▶ _What the task requires_:
For each line below with the word "VIDEO", write out a copy.

▶ _Supplied data_:
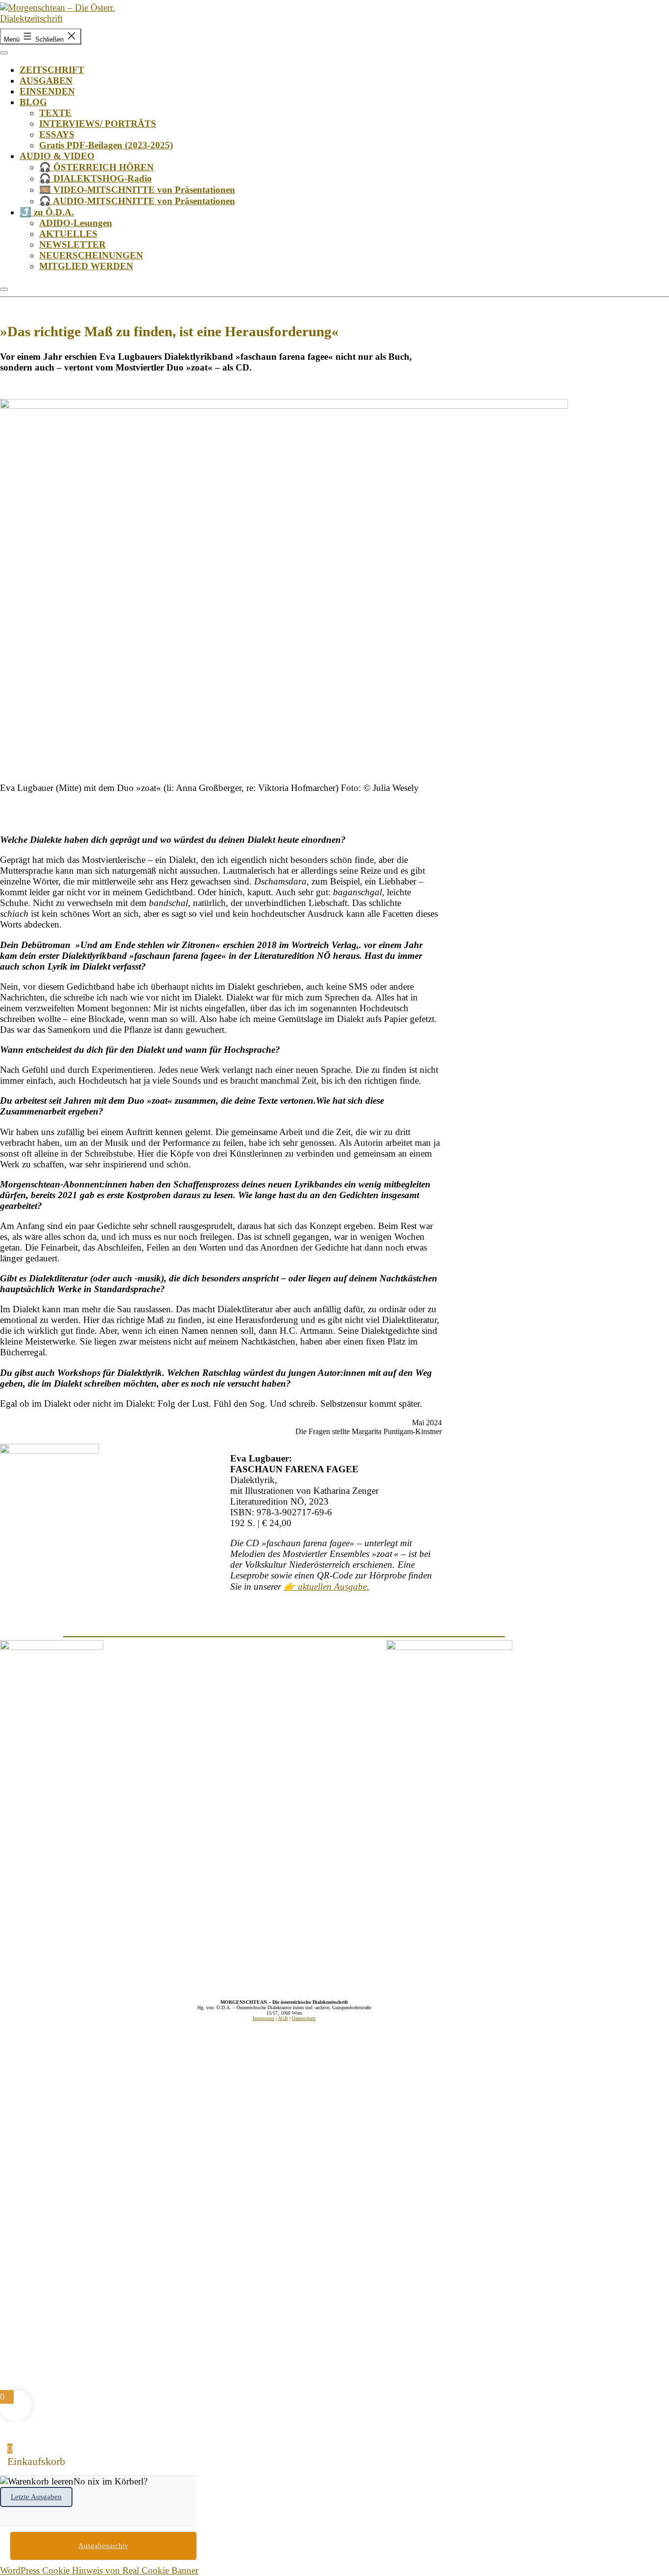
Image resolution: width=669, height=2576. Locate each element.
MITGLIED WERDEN (86, 266)
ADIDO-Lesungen (75, 223)
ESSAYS (56, 134)
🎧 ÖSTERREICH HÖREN (96, 167)
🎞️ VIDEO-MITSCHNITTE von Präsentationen (137, 190)
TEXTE (55, 113)
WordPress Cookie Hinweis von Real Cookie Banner (99, 2570)
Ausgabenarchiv (103, 2546)
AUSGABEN (46, 80)
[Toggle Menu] (4, 52)
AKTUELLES (68, 234)
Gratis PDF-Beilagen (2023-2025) (106, 145)
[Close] (4, 289)
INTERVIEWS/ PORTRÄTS (97, 123)
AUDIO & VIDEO (57, 156)
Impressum (263, 2018)
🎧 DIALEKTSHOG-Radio (95, 178)
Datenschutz (303, 2018)
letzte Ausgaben (36, 2497)
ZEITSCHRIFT (52, 70)
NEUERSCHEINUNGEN (91, 255)
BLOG (33, 102)
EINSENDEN (47, 91)
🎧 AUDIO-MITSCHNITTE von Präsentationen (137, 201)
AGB (283, 2018)
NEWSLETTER (72, 244)
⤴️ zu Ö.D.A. (47, 212)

▶ _Result for this exercise_:
🎞️ VIDEO-MITSCHNITTE von Präsentationen (137, 190)
AUDIO & VIDEO (57, 156)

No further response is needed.